The sad thing is that most Montrealers have the attitude that "you're in Montreal, you should learn french." The problem is, this law goes far beyond that, and is a serious impediment for Montreal startups.

3 comments

My understanding is that you do have the right to know who complained about your compliance under Bill 101.

Anyways, I don't think it's asking much to have your website/blog/frontend in the language of the province where you operate, but the photocopier business, keyboards in french etc is ridiculous. Also it seems the language police always get more confident whenever a PQ government gets power.

Actually, it is "asking a lot". Quebec's language laws have been found to be in violation of the Canadian Charter of Rights and Freedoms. Unfortunately, the Charter (which Quebec did not support) has a "notwithstanding" clause, which Quebec invokes more often than all other provinces combined.

Quebec is a joke, both economically and with respect to liberal democracy.

This is accurate.

The company I work for had to put French stickers on every key of every keyboard. They had to put stickers on the microwave oven as well...

I hate Canadian bilingual keyboards so much.
Wait, you actually look at the keys? You can use whatever keyboard but keep it mapped out to your favourite layout. I personally use a Canadian bilingual layout but haven't owned such a keyboard in quite a while, since work doesn't look fondly in buying a MacBook Pro with a layout that a future inheritor would bristle at...

Now if you mean that you really hate the layout, it's really anti-programming, and sometimes I wonder why I stick to it. :) It's so easy to use a layout switching keyboard shortcut...

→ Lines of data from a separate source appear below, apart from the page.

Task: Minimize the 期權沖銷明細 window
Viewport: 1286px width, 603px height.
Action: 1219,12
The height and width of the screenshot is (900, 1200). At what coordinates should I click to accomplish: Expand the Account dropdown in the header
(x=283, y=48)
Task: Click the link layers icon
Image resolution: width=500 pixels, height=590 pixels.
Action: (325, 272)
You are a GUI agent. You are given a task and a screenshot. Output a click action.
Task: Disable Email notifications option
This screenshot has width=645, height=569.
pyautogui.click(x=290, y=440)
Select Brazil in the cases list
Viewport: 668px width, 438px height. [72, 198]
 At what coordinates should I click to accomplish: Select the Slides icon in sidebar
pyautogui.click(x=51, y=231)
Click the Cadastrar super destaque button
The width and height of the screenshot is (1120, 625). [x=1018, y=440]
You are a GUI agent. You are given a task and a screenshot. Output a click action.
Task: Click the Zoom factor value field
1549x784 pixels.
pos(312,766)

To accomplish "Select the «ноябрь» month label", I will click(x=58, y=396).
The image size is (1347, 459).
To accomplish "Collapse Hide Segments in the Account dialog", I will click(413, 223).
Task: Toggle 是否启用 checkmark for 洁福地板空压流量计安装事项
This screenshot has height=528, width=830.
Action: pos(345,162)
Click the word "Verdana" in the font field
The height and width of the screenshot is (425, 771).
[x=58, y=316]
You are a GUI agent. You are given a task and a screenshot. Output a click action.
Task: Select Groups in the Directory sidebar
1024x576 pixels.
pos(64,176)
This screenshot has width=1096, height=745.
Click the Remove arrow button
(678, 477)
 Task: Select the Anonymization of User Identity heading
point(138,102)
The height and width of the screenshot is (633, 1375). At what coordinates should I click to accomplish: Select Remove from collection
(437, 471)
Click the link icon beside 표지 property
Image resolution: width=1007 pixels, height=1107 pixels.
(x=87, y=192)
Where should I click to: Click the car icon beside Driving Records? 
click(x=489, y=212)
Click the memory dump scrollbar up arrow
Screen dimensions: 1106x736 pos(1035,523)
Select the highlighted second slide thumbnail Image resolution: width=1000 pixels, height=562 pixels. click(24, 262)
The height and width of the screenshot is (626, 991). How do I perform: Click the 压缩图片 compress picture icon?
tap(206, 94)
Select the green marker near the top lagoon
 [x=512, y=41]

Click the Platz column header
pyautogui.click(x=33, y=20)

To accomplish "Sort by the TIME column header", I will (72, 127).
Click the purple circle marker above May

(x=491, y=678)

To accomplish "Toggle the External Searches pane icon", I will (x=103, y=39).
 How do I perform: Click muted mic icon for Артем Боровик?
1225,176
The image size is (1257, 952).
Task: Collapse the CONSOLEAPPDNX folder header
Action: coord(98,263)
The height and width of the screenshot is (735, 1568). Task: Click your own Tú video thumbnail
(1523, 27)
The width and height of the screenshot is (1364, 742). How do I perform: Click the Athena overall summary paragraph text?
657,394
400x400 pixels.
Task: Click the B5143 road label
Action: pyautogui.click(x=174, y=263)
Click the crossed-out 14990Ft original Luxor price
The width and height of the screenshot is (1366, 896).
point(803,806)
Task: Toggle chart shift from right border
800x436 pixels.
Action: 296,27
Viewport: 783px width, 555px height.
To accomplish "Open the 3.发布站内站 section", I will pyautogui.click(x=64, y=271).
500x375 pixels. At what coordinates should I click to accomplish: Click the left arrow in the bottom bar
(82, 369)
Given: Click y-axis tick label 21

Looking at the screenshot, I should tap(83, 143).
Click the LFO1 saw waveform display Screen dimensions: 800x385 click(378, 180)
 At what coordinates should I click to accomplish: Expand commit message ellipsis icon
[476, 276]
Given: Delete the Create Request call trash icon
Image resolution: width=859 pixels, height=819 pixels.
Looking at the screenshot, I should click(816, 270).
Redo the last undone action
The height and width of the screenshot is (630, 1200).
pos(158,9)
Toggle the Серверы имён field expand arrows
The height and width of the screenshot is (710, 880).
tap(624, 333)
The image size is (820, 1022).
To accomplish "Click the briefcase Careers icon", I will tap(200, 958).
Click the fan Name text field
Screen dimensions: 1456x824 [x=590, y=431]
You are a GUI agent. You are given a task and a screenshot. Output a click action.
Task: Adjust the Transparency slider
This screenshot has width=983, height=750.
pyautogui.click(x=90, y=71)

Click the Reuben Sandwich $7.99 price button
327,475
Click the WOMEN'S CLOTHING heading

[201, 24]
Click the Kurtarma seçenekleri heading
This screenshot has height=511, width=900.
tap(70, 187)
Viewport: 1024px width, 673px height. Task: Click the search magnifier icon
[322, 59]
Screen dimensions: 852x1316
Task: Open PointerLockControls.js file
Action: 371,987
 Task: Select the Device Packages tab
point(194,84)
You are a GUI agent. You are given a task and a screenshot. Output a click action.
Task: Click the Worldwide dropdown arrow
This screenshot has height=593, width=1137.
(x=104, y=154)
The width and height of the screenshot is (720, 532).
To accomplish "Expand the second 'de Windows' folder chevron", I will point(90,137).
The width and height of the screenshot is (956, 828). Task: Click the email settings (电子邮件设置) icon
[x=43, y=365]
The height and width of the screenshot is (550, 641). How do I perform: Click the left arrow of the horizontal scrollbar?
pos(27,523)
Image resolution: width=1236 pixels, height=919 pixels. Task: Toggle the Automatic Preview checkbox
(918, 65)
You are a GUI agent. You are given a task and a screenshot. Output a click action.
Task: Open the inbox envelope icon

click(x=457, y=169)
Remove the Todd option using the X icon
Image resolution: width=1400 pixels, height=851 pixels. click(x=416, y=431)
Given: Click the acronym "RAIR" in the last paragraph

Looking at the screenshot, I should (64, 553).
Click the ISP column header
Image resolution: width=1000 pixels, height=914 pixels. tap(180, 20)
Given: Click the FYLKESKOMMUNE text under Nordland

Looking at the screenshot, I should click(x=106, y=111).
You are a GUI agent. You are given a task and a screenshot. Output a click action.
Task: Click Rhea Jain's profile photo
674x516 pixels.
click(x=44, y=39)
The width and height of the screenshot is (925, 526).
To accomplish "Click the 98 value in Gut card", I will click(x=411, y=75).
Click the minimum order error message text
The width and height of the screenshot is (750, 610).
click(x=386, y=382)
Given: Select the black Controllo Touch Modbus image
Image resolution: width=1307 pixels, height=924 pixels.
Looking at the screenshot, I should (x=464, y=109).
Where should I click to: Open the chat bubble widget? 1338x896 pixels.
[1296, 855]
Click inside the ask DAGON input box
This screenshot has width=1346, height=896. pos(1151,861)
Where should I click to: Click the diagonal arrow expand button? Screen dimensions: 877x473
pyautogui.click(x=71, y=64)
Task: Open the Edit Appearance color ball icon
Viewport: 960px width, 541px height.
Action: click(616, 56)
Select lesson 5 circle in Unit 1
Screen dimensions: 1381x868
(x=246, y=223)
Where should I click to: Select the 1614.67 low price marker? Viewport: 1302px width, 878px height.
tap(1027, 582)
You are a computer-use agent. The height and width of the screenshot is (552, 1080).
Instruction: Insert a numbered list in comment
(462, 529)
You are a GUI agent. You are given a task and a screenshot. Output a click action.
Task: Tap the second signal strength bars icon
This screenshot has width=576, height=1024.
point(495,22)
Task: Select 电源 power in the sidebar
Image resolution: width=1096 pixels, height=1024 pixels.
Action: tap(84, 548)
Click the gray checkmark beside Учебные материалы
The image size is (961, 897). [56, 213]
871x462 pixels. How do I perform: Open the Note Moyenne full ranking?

This is for real. US alt international layout on Linux is great, best ever. And Azerty > Canadian bilingual keyboards too. Canadian bilingual keyboards suck for writing in both French and English.
I hate how the left shift key is split, and how the backslash moves to the enter position.

Despite being in Canada, I only buy laptops with US keyboards.

Apart from the photocopier sticker, that seems pretty reasonable.

If you speak both languages (or have employees who do), how difficult is it anyway?

Very. We post multiple times a day on social media, create videos, do webinars, and long-form eBooks. Most of our staff are in the US, and don't speak french. Of our ~25,000 customers, 10 are in Quebec.

As you can imagine, hiring a full time french speaker just doesn't make sense. So, we have to "fire" our Quebec customers and block the province via IP. This is what dozens of startups (and big web companies) are doing now to circumvent the crazy laws.

> Most of our staff are in the US, and don't speak french.

> As you can imagine, hiring a full time french speaker just doesn't make sense.

So how are you based in Montreal, and why? Why not relocate to the US, or English-speaking Canada?

I live here, and started the company here. It is massively difficult to move the company without incurring the ire of the tax authorities. Moving was my first response to this situation, but lawyers and accountants have advised against it.